Agung Cipto menegaskan, bahwa material  limestone diluar Quarry Klapanunggal PT.Clasindo tidak dapat diterima dan ditolak masuk ke proyek Marunda II. Berdasarkan Dokumen Spesifikasi Teknis Pasal 3.2.1.2 Mengenai Kualitas Material limestone, apabila Basuki – Mandiri KSO menghendaki  pendatangan material dari luar Quarry Klapanunggal, maka agar menyampaikan dokumen 
perizinan tambang kepada Pejabat Pembuat Komitmen (PPK) Dinas Sumber Daya Air Pemprov DKI. 

Peneliti dari Indonesian Corruption Observer Order Gultom membeberkan sejumlah masalah di proyek Waduk Marunda II. Dia menilai sejak awal proyek itu kuat dugaan ada persekongkolan jahat antara kontraktor dan pejabat di Dinas SDA.

Dari pantauan Monitorindonesia.com di lokasi proyek waduk Marunda, material limestone seharusnya menggunakan spesifikasi khusus sebagaimana tercantum dalam dokumen lelang. Kenyataan di lapangan batu cadas dioplos dengan limestone. Batu cadas dengan harga murah tersebut dicampur dengan limestone. Karena pengurukan keliling waduk membutuhkan ratusan ribu kubik limestone.

"Ini kan kedalaman urukan bisa sampai 4 meter, jadi cadasnya dibuat di lapisan paling bawah lalu limestonenya dibuat bagian atas. Hal-hal seperti ini dilakukan tiap hari," ujar warga setempat yang kerap melihat kontraktor dalam melakukan kegiatannnya.

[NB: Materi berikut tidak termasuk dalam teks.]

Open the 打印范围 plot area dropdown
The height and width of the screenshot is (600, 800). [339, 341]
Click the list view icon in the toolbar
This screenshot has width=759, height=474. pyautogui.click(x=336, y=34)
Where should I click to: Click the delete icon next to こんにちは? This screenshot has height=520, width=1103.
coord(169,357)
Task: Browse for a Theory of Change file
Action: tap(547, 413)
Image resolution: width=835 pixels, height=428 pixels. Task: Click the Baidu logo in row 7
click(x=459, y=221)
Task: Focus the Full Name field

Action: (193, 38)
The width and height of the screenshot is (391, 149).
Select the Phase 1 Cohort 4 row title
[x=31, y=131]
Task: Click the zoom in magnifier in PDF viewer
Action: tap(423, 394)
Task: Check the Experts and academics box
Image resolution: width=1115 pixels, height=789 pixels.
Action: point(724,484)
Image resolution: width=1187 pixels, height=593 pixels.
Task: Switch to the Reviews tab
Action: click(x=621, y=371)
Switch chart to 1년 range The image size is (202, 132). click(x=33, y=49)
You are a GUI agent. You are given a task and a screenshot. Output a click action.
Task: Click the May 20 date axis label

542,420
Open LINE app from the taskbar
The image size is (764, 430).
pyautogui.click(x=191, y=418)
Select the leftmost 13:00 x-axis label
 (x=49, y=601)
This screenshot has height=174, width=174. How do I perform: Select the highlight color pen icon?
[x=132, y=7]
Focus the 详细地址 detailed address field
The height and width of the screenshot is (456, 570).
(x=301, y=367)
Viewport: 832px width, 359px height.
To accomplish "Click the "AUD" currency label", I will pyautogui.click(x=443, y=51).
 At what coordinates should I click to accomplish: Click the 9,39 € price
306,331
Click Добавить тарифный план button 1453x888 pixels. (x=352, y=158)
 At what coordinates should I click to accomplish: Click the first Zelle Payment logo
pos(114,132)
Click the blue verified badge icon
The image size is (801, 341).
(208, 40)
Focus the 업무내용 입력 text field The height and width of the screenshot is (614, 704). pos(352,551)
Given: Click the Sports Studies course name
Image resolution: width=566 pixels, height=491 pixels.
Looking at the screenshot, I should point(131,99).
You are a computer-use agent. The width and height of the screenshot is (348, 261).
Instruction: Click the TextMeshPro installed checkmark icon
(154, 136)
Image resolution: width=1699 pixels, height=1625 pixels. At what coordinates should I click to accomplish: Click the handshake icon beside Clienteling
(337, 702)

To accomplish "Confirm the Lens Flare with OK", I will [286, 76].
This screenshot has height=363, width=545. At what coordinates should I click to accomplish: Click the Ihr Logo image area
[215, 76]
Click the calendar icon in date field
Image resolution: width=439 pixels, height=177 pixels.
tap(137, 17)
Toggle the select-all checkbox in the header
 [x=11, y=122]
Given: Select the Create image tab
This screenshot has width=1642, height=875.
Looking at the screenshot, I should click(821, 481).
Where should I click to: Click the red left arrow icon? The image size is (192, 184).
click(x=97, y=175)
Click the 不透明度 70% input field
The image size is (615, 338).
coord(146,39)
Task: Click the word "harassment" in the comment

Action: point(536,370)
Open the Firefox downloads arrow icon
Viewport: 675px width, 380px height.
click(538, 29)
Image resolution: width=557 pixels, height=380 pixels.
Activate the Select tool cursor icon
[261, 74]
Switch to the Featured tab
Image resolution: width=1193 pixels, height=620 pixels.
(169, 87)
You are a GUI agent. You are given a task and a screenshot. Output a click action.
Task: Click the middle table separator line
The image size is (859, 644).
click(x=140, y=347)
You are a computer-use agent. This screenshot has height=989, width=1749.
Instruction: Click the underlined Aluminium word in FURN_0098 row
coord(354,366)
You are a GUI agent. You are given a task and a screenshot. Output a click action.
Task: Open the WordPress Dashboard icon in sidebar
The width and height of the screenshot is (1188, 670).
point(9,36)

Ketua Umum Parkindo Jenri Sinaga juga melihat praktek korupsi di tubuh Pemprov DKI di masa kepemimpinan Heru Budi Hartono semakin parah. Dia mengakui, dengan banyaknya Kepala Dinas sebagai pelaksana tugas membuat program pemprov DKI tak maksimal.

"Masuk akal saya kira korupsi makin merajalela karena kepala dinas-kepala dinas dihuni oleh Plt. Atau mungkin biar sama, gubernurnya Pj, kepala dinasnya juga plt," katanya.[HS]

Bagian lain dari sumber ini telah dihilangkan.